Please show every line of the material below that contains the word "image", copying each one in full.

-- Begin EXTRACTED MATERIAL --

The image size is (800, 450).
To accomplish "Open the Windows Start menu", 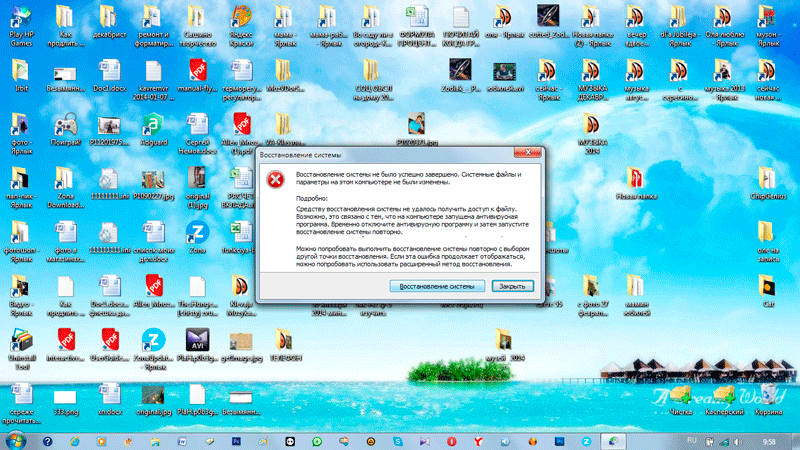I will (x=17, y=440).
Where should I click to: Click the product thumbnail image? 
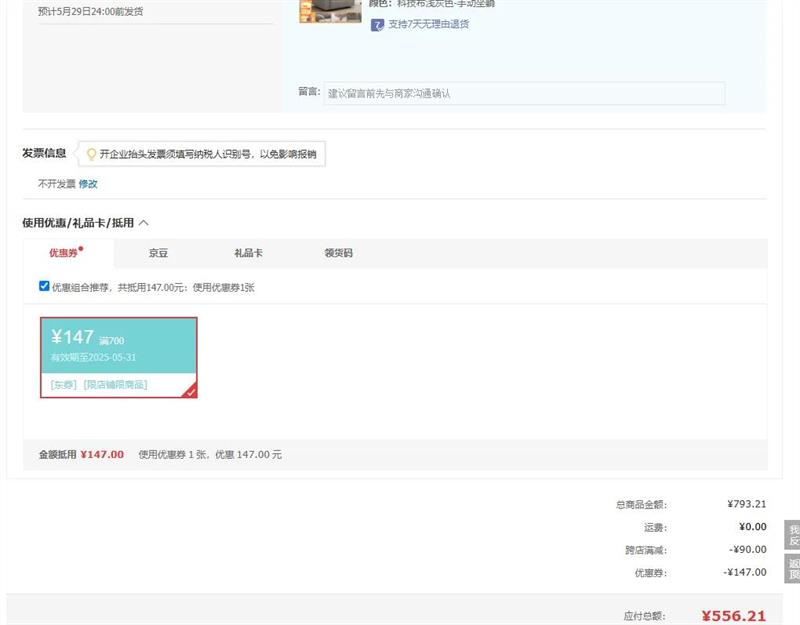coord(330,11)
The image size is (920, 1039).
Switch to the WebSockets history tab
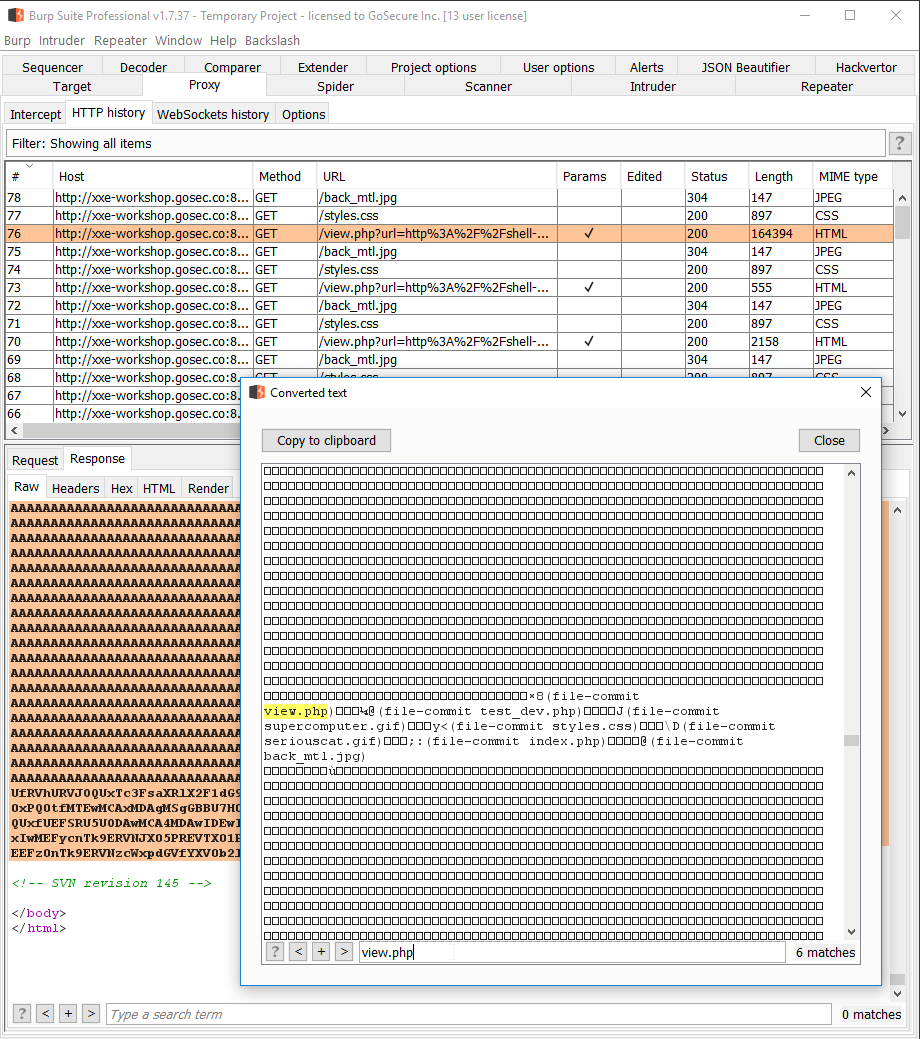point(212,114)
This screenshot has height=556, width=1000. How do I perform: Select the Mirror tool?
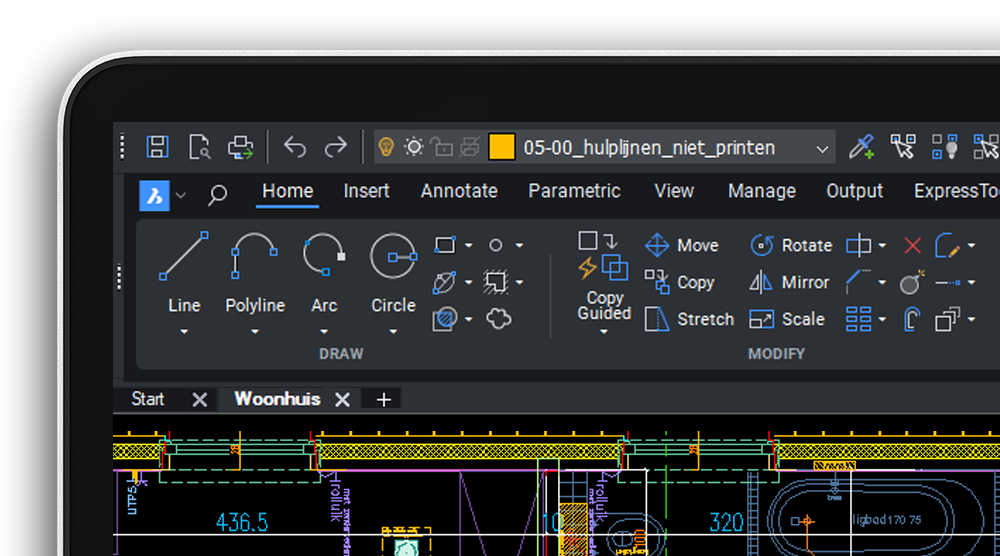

-- End EXTRACTED MATERIAL --

> RESPONSE FOR THIS EXERCISE
The image size is (800, 450).
Where should I click to: Click the product thumbnail image? 
The image size is (920, 1039).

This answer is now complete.